WHAT THE TASK REQUIRES – Give the number of lines in the records below that contain the word "Locate", and nothing more.

DATASET –

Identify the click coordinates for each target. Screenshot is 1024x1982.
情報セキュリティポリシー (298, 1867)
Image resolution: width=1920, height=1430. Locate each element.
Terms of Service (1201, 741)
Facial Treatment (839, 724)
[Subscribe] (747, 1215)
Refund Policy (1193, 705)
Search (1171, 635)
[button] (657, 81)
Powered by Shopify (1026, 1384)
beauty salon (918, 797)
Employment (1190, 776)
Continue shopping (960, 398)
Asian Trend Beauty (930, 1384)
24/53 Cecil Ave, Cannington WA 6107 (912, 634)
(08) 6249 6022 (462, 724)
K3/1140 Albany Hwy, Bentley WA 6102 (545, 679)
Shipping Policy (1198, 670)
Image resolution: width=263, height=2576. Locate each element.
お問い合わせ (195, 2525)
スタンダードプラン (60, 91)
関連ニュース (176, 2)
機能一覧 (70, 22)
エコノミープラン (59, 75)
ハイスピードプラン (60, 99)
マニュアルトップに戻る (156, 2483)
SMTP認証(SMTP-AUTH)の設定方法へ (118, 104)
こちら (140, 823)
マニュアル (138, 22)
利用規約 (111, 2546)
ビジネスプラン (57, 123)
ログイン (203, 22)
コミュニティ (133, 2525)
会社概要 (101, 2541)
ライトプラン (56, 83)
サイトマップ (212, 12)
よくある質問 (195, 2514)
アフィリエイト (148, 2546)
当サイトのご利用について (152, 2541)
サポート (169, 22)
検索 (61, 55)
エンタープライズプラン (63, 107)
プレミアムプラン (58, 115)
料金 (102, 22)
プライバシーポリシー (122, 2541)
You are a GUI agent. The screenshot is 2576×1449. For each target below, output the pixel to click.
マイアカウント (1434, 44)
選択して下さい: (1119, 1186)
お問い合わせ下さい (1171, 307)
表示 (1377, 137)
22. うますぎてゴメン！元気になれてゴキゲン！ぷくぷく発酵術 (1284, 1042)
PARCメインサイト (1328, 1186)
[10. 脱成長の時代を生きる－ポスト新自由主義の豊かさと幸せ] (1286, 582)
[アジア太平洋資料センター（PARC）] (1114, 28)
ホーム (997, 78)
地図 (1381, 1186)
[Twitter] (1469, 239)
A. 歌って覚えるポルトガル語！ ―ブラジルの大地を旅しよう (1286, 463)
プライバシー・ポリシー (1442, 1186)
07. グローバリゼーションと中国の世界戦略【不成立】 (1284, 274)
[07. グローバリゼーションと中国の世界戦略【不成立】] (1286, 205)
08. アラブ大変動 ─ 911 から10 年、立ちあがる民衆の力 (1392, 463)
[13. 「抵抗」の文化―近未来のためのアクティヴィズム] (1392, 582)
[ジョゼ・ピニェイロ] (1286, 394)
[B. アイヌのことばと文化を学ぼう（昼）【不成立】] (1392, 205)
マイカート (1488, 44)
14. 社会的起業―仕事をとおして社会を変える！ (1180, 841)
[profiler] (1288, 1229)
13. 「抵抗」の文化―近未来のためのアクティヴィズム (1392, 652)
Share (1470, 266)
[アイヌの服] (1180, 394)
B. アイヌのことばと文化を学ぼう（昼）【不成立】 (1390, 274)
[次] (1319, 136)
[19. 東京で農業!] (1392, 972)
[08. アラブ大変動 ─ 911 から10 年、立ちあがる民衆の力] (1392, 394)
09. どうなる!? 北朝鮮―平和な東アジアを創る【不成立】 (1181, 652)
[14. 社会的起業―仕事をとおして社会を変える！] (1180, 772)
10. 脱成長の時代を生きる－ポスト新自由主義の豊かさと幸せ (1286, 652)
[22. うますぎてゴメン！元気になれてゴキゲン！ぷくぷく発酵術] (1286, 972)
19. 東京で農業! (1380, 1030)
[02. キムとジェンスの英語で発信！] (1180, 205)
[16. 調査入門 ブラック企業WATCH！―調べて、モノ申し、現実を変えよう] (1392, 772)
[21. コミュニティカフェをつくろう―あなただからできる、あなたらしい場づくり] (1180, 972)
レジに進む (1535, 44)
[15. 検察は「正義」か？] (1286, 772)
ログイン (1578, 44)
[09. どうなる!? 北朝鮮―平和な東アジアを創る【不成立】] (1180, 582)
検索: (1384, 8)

SOLUTION TO THIS TASK – 2